* Exercise:
Pictures in the entries below are excluded; copy only the lines from the one containing "Tin tức (918, 187)" to the one containing "Online Store (658, 1697)", both included.

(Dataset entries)

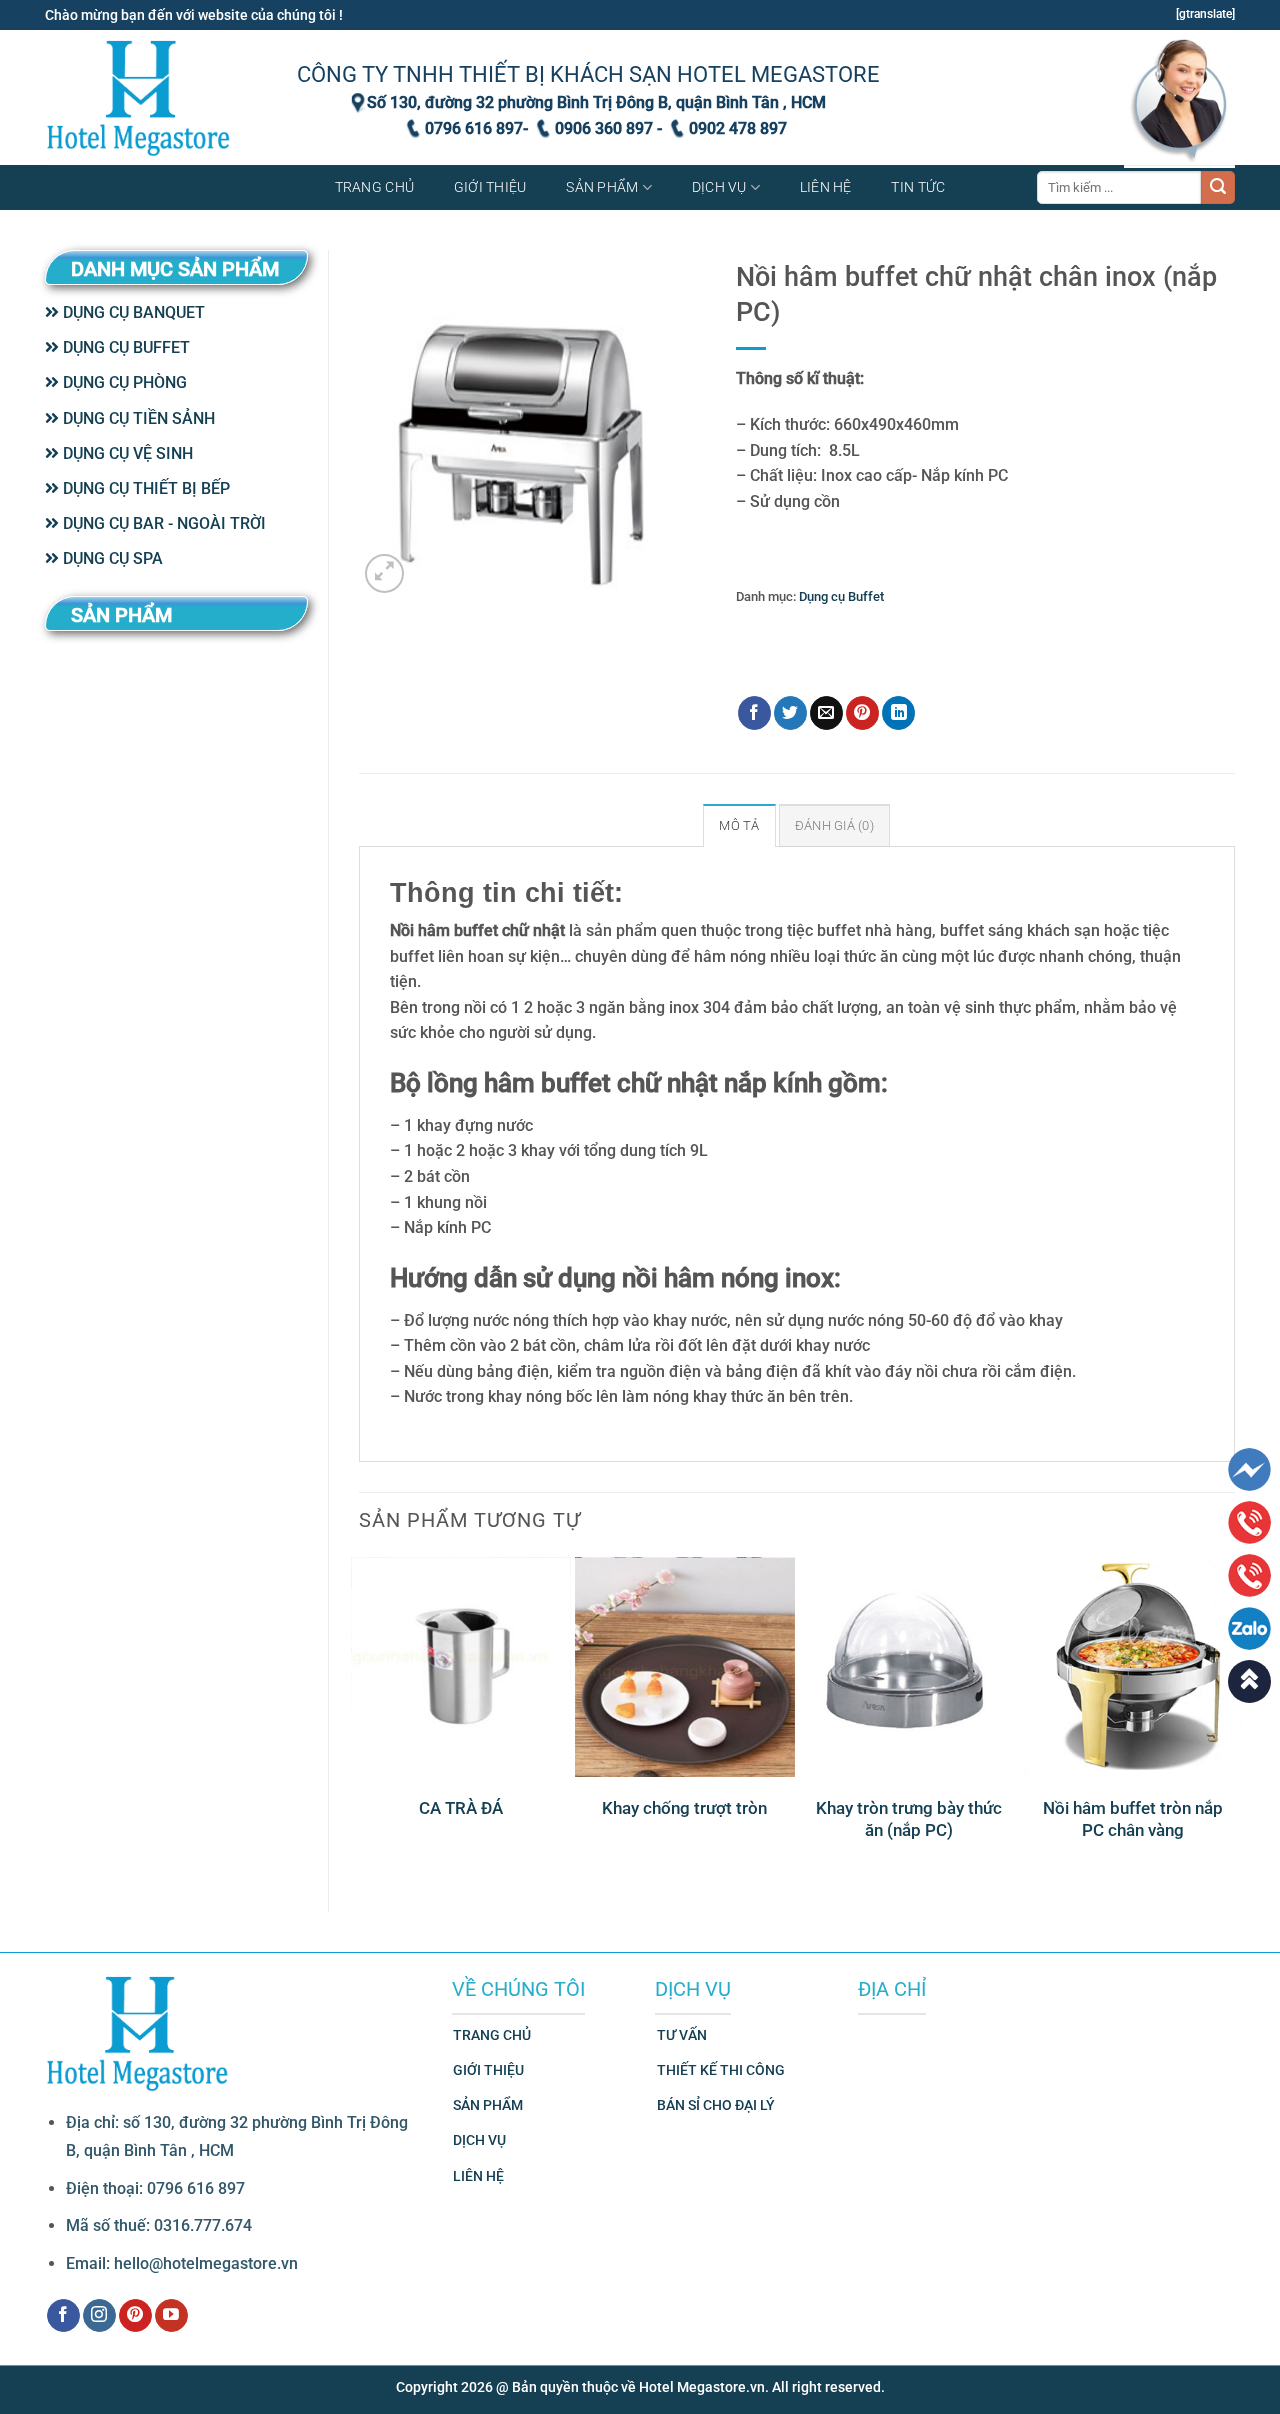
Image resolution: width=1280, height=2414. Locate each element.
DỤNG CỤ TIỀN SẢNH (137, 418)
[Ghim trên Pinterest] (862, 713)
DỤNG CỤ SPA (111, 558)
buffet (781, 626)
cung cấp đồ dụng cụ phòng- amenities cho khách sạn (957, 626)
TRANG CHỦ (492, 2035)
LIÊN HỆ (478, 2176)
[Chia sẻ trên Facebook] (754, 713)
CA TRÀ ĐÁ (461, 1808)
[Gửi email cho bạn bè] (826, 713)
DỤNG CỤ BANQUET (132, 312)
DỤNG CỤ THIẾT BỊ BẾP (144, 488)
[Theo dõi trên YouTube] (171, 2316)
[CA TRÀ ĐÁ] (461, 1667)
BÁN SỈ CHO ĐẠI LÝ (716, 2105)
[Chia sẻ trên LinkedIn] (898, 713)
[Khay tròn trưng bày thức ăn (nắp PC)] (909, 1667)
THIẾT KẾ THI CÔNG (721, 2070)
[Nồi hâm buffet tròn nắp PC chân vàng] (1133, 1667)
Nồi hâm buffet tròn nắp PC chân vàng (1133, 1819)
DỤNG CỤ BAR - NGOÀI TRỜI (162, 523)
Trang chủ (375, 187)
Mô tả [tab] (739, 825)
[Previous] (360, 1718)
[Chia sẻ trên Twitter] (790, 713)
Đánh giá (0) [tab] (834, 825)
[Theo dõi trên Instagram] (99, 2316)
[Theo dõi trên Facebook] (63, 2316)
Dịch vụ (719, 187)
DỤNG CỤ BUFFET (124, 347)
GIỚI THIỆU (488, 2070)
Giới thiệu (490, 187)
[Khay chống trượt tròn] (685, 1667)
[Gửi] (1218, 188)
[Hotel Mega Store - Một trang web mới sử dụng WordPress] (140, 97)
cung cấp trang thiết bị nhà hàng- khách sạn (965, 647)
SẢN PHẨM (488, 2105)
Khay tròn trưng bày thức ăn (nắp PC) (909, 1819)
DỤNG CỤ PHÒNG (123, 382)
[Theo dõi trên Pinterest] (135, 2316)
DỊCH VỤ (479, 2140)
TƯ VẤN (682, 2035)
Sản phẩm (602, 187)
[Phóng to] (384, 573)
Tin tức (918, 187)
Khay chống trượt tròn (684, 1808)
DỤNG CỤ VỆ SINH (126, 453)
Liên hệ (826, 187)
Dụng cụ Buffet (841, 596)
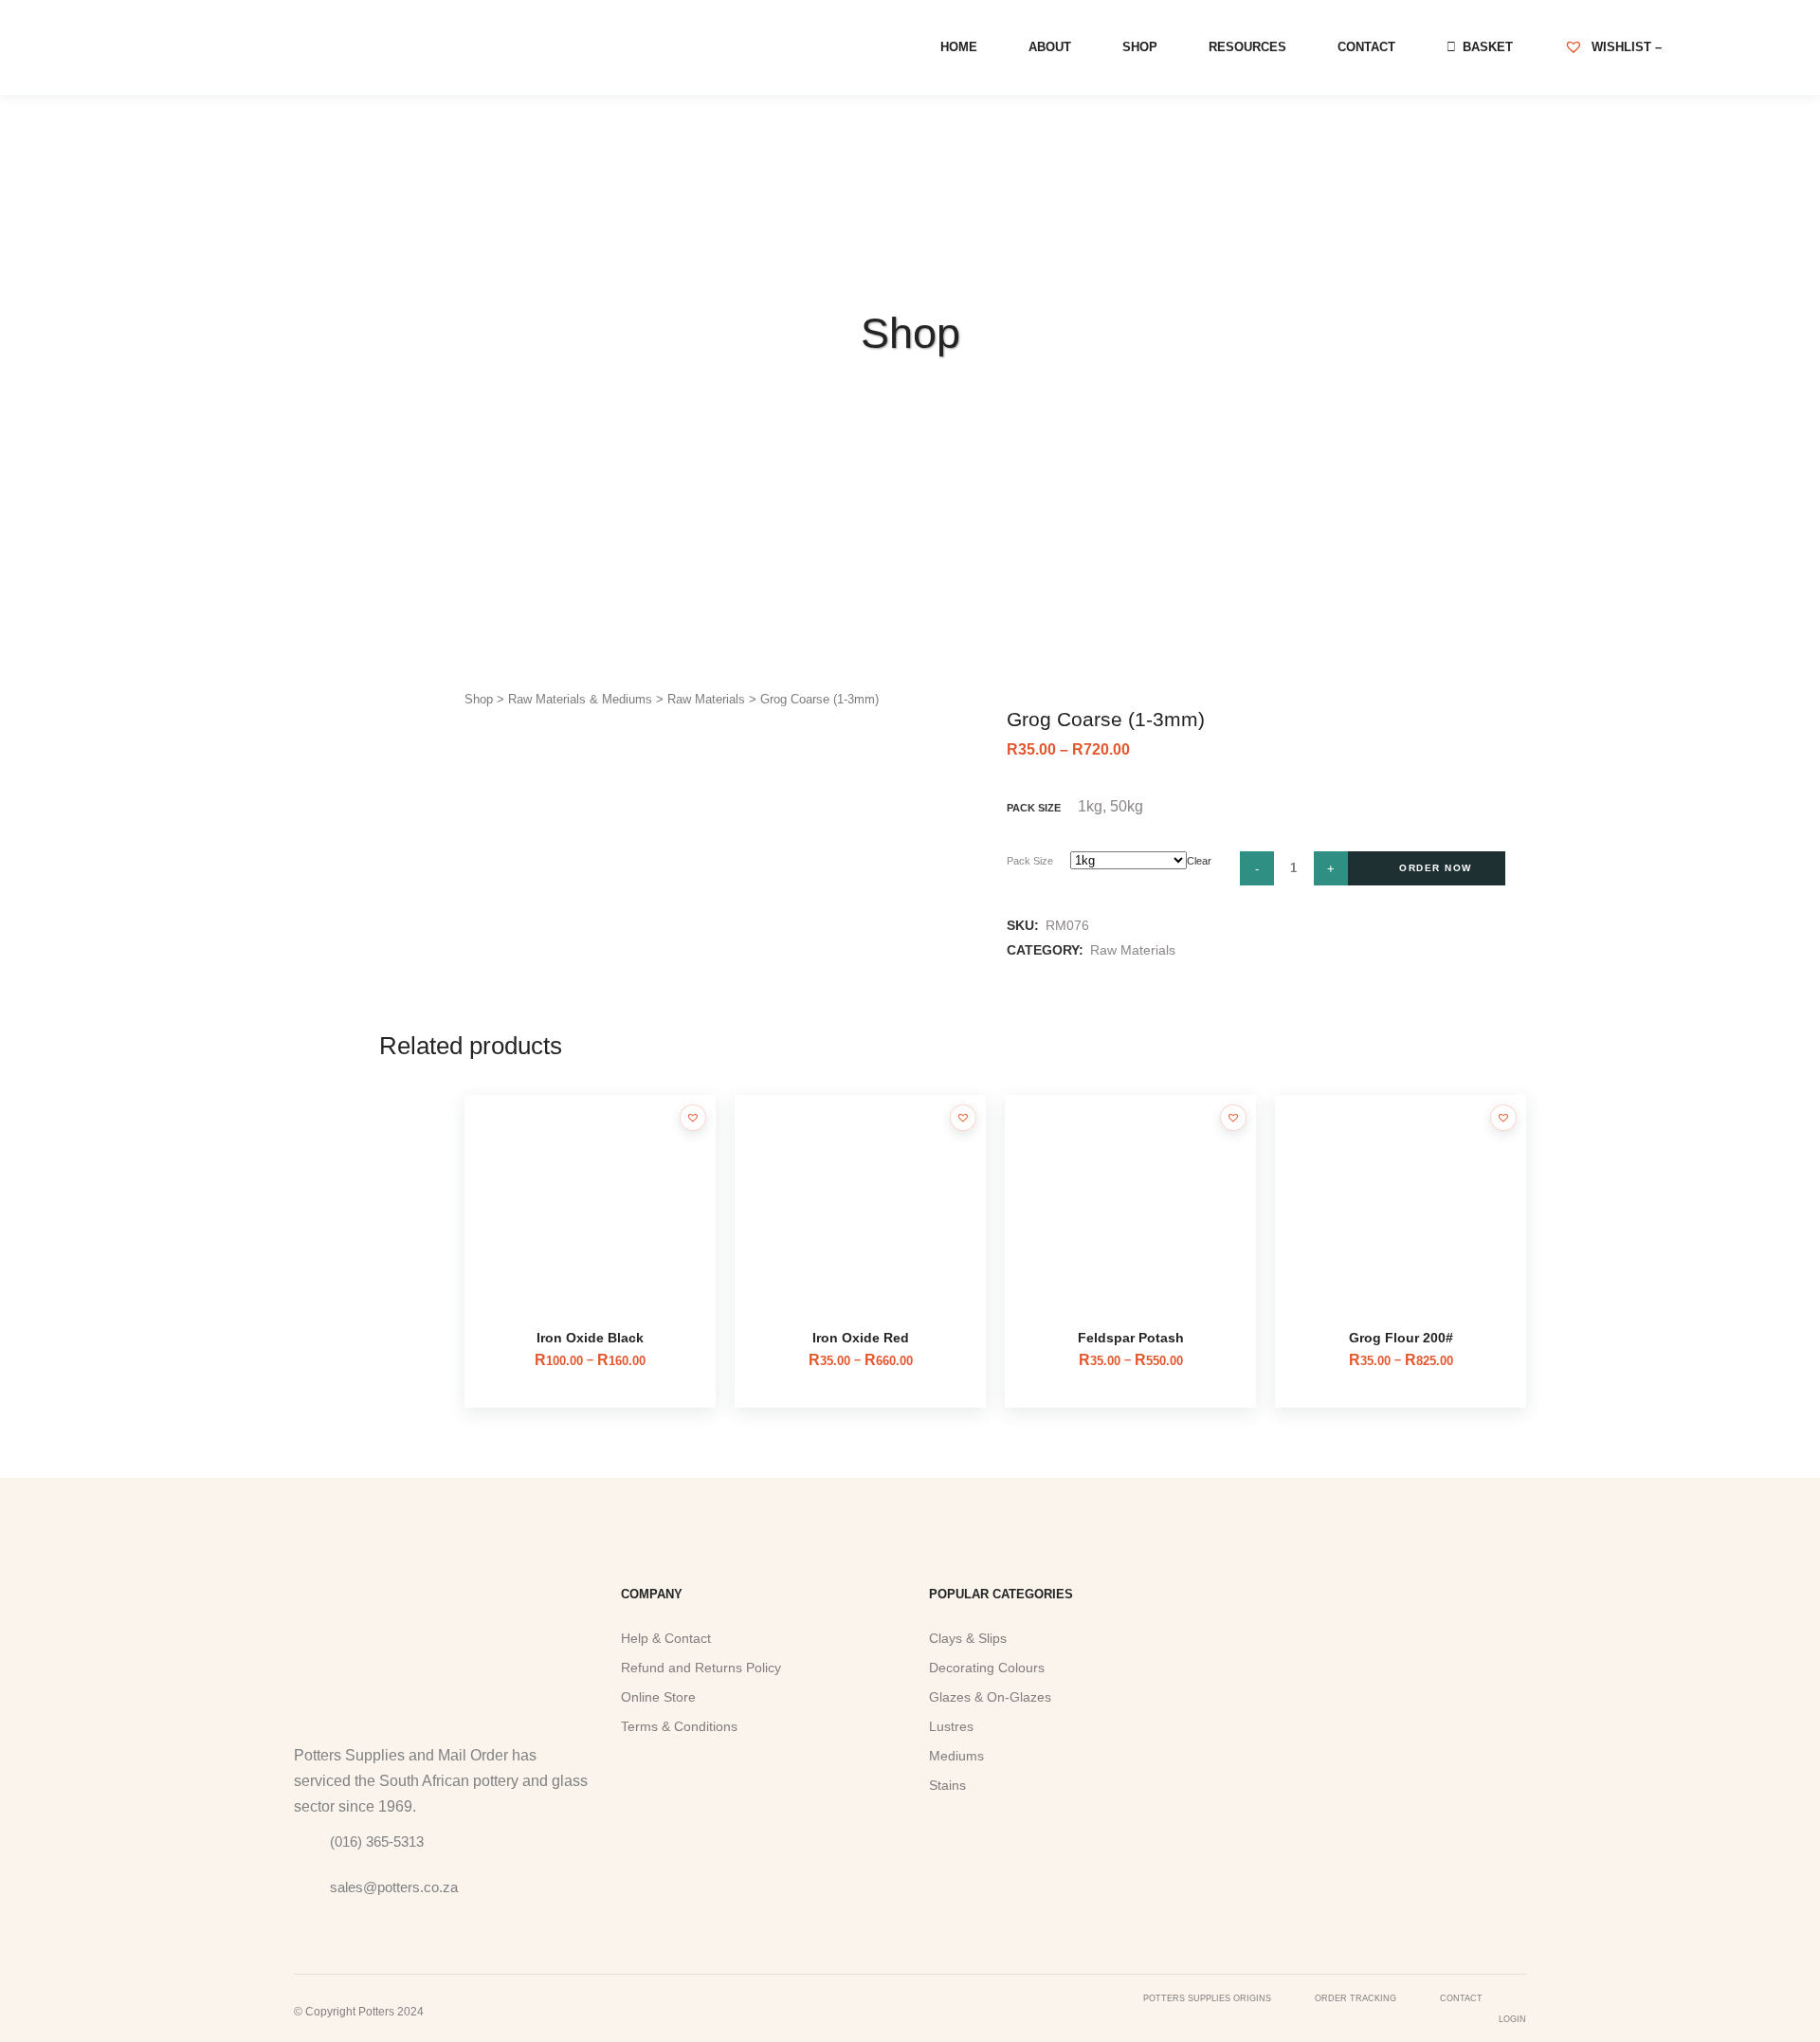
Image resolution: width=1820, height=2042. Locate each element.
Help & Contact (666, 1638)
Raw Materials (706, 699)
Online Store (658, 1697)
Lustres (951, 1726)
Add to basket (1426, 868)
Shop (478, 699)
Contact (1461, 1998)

* Result:
Tin tức (918, 187)
Khay chống trượt tròn (684, 1808)
DỤNG CỤ VỆ SINH (126, 453)
Liên hệ (826, 187)
Dụng cụ Buffet (841, 596)
Image resolution: width=1820, height=2042. Locate each element.
Help & Contact (666, 1638)
Raw Materials (706, 699)
Online Store (658, 1697)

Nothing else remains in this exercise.